● EXTRAIT
◇ ◇ ◇

Le jeûne n'a de sens que si nous prions plus pour aimer plus. N'est-ce pas cela être disciple de Jésus-Christ ? |
Du vénérable abbé Henri Marie Boudon, « Dieu inconnu »
La corruption du siècle est si extrême que, dans
le temps même qui est destiné entièrement à la pénitence comme celui du carême
et des autres jours de jeûnes, on en viole impatiemment les plus saintes règles.
Et l’aveuglement à ce sujet est si surprenant que l’on tombe dans ce
dérèglement sans y faire réflexion, ce qui arrive fréquemment dans les maisons
des riches où, très souvent, l’on excède les bornes dans les collations des
jours de jeûnes sous prétexte que l’on ne mange que des mets dont on use au
dessert.
Quel abus dans ces jours de mortification de voir
les tables pleines de toutes sortes de fruits et de confitures, et de tout ce
qui peut contenter plus délicieusement le goût. Mais si la pénitence est bien
rare, l’humilité que le Fils de Dieu demande pour entrer dans le ciel l’est
encore davantage, quoique notre Maître nous dise : « En vérité je
vous dis que si vous ne vous convertissez, et ne devenez comme des enfants,
vous n’entrerez point dans le royaume des cieux. »

◇ ◇ ◇

● DONNÉES
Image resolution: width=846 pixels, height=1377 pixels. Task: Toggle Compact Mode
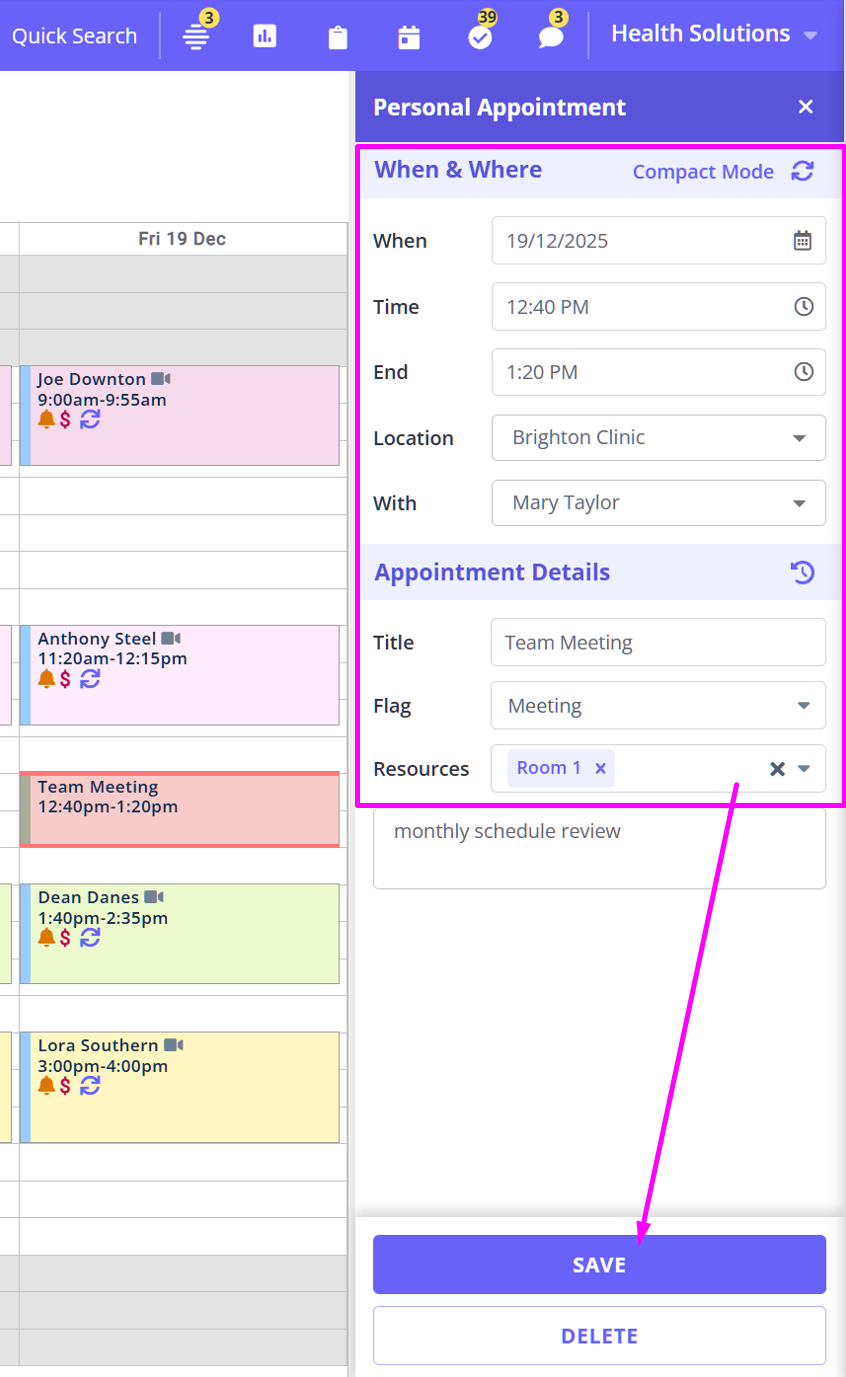703,172
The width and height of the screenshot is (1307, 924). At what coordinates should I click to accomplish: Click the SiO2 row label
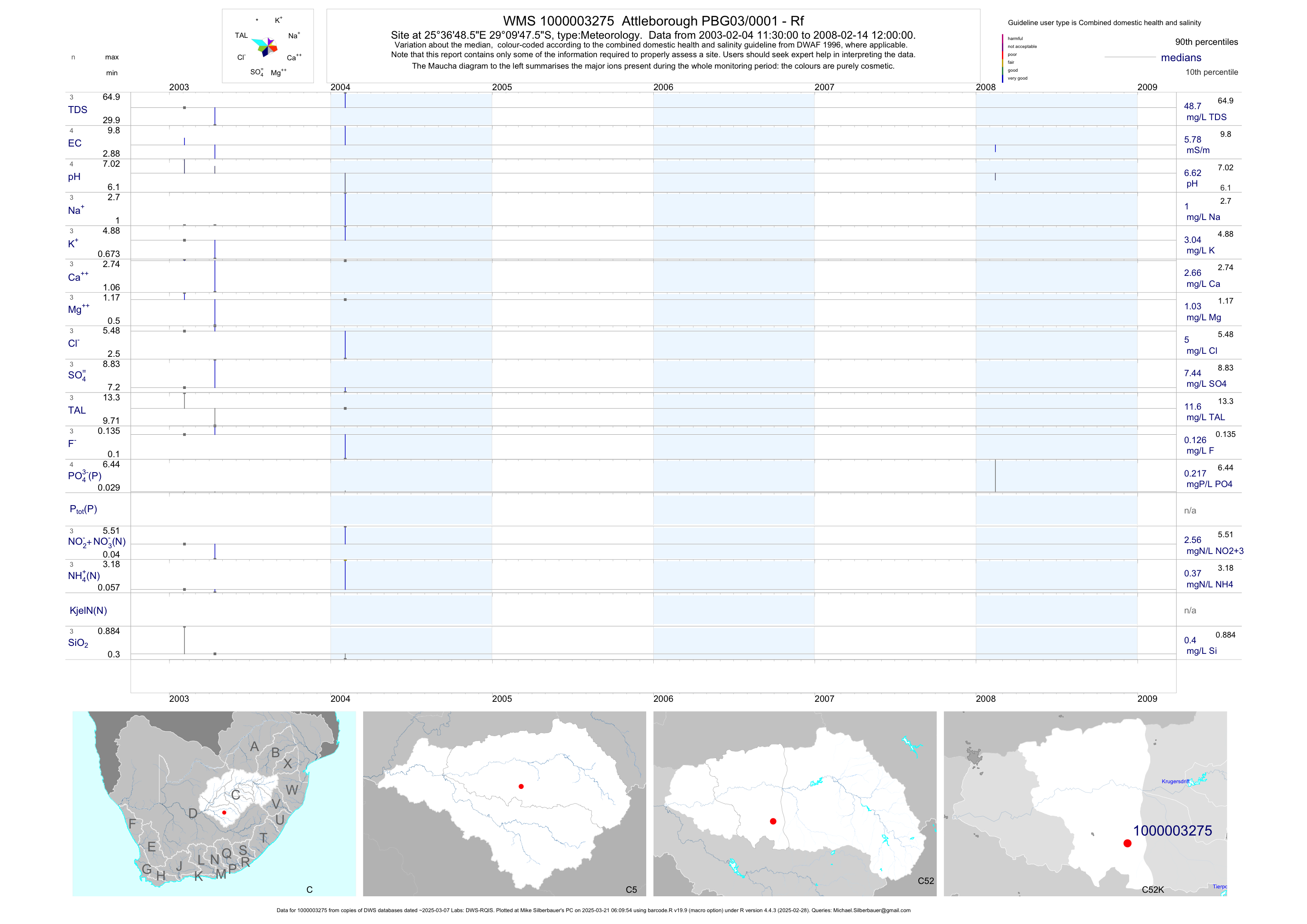pos(78,643)
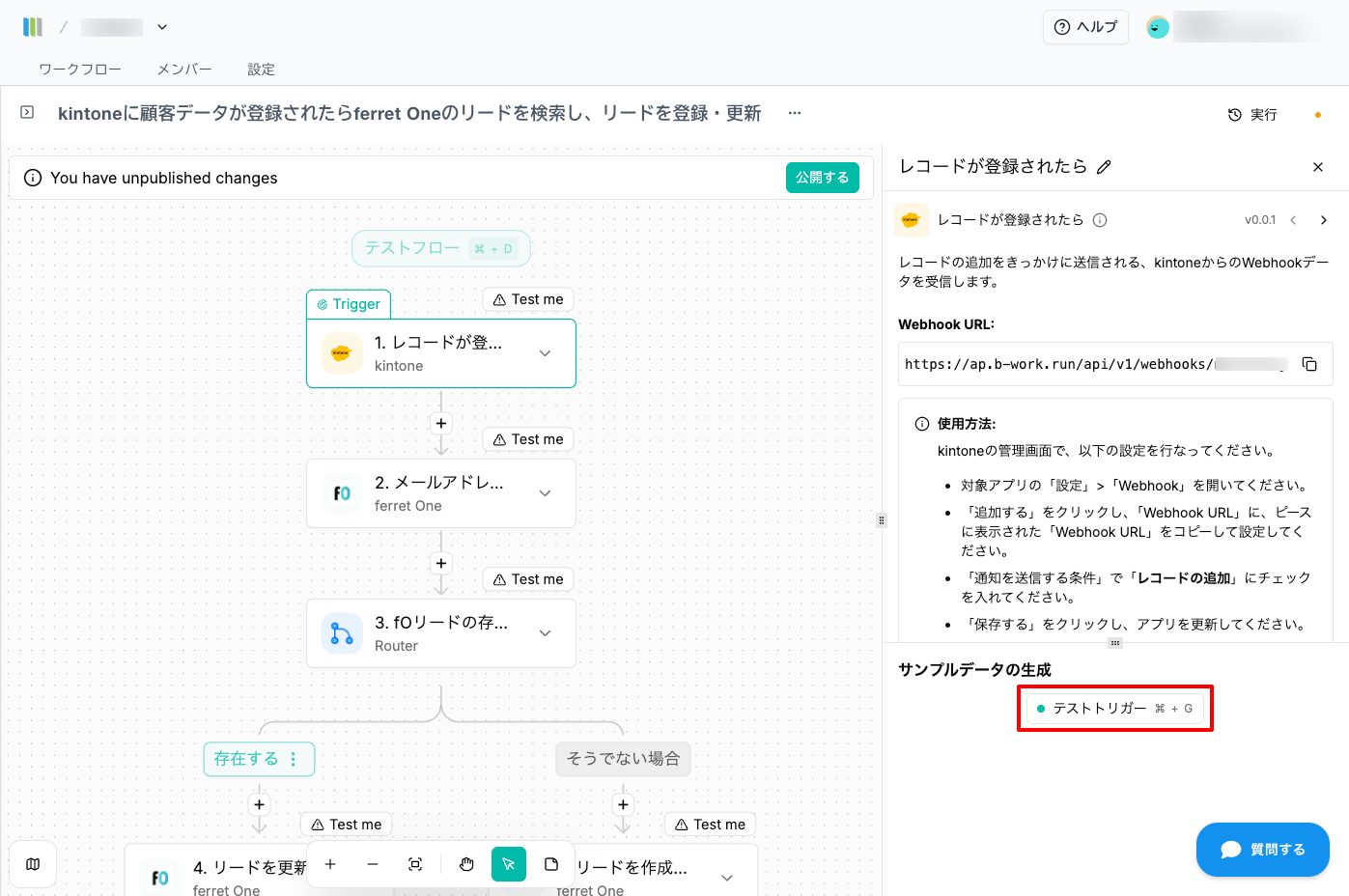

◇ ◇ ◇

● TRAVAIL À FAIRE
A. Réécrivez l'extrait sur le jeûne en commençant à « Le jeûne n'a » et en terminant à « plus saintes règles. ». Remplacez « corruption » par « dépravation ».
B. D'après l'extrait sur le jeûne, où ce dérèglement arrive-t-il fréquemment ?
C. Écrivez la suite de l'extrait sur le jeûne et l'humilité après sa dernière phrase.

● RÉSULTATS
A.
Le jeûne n'a de sens que si nous prions plus pour aimer plus. N'est-ce pas cela être disciple de Jésus-Christ ? |
Du vénérable abbé Henri Marie Boudon, « Dieu inconnu »
La dépravation du siècle est si extrême que, dans
le temps même qui est destiné entièrement à la pénitence comme celui du carême
et des autres jours de jeûnes, on en viole impatiemment les plus saintes règles.

B. Dans les maisons des riches.

C.
De Sa Sainteté le Pape Paul VI, audience générale
du Mercredi 8 février 1978
Les temps qui se succèdent durant le cycle chronologique annuel ont
toujours constitué pour l'Eglise une importante base normative: elle y distribue avec grande rigueur sa
pédagogie tant spirituelle qu'ascétique. Le Carême qui, cette année, commence
liturgiquement aujourd'hui est une période spéciale, un temps fort. II est
nécessaire que nous prenions conscience de cette discipline traditionnelle de
l'Eglise qui confère au calendrier une autorité particulière et attribue une
signification spirituelle au temps qui passe. Un fidèle ne saurait être indifférent. ~
Le Carême est
un temps de préparation sacramentelle. Au Sacrement du Baptême, d'abord, pour les
néophytes. Pour les chrétiens déjà baptisés, il ne sera pas seulement un simple souvenir du premier et grand
sacrement purificateur et régénérateur déjà reçu, mais il sera une rénovation
psychologique et morale opérée par le baptême même, lequel comporte, avec
l'acceptation de la foi, un style de vie
conforme à celle-ci, en vertu du principe logique et mystique que "le
juste vivra de la foi", selon la célèbre parole de Saint Paul (Rm 1, 17). C'est là une opération
toujours en voie d'accomplissement et d'exercice. Puis, le Carême est orienté vers la réconciliation des pénitents. Toute
la doctrine concernant le péché commis après le baptême a ici son école et tout
autant son ineffable conclusion qui se concentre dans la paix de l'âme, rendue
à l'amitié de Dieu grâce au sacrement de la pénitence. La préparation quadragésimale se couronne ainsi, prédisposant aux
pâques, lorsque le sacrifice eucharistique admettra le fidèle à la communion
avec le Christ lui-même "notre pâque immolée pour nous" (1 Co5, 7).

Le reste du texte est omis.